After reading the information, Wilbert sent me on a quest to find recipes containing a lot of cinnamon, and I found a few interesting web sites. McCormick has an informative page about cinnamon (description, uses, origins and folklore), as well as a selection of recipes. My husband loves sweets (what diabetic doesn't?), and while recipes include treats there are also some healthy alternatives.

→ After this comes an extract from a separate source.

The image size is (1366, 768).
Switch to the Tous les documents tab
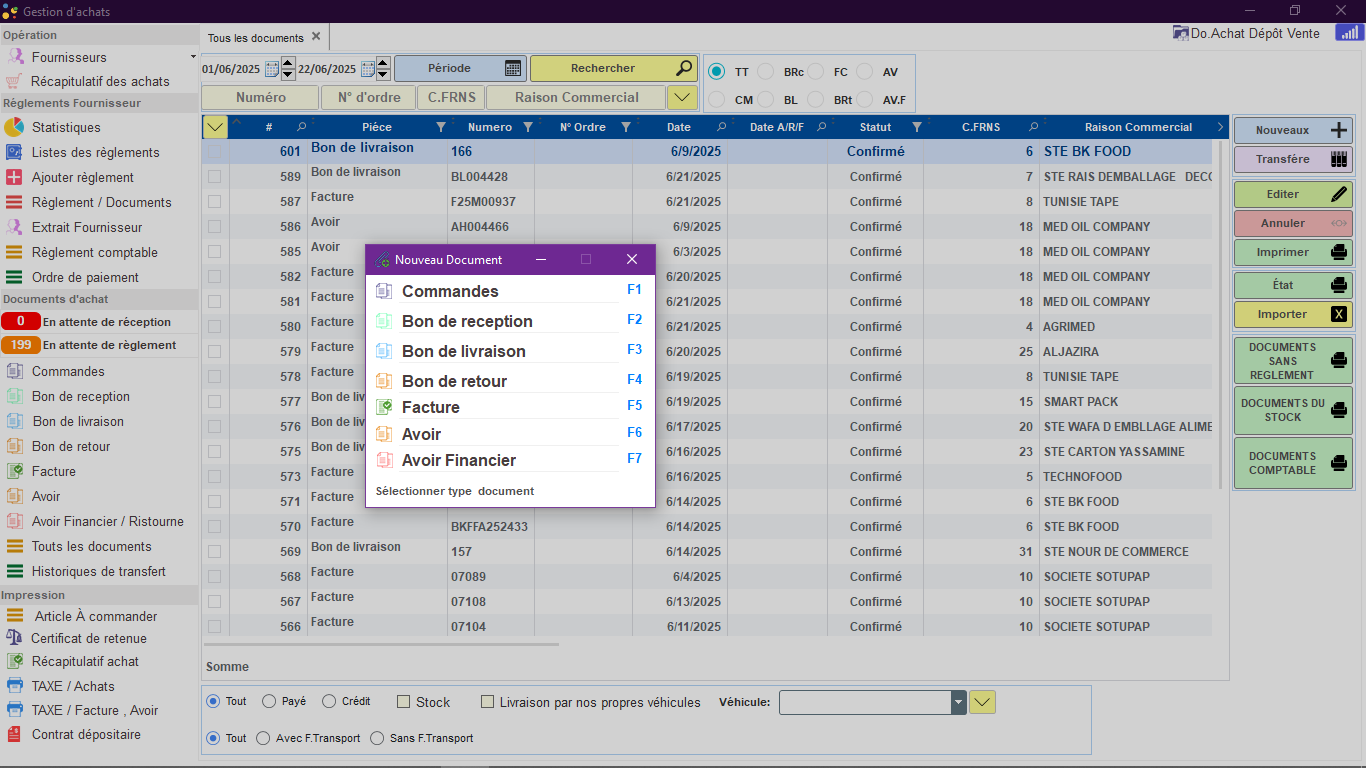click(255, 38)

I like the sound of the following:
Cinnamon-Spiced Moroccan Chicken
4 boneless, skinless chicken breast halves (about 1-1/4 to 1-1/2 LBS) or 1-1/2 LBS boneless, skinless chicken thighs
2 TBS flour, divided
1-1/4 tsp. ground cinnamon
1 tsp. seasoned salt
1/2 tsp. ground cumin
1/2 tsp. ground turmeric
2 TBS olive oil
1 C chicken broth
1/2 C pitted whole dates, sliced
1/3 C whole almonds (with skins on)
Place chicken in a self-closing plastic bag. Combine one tablespoon flour, cinnamon, Season-All, cumin, and turmeric. Sprinkle over chicken and toss well to coat. Heat the oil in a large skillet over medium heat; sauté the chicken about five minutes per side. Mix remaining one tablespoon flour and broth; add to skillet. Bring to a boil over medium heat. Stir in dates and almonds; simmer, covered, for seven minutes, or until chicken is done. Serve over couscous or rice.
There are countless other recipes using cinnamon at McCormick. I'm certain Wilbert will be earmarking pages for future reference. He's very interested in testing the reported benefits of the study.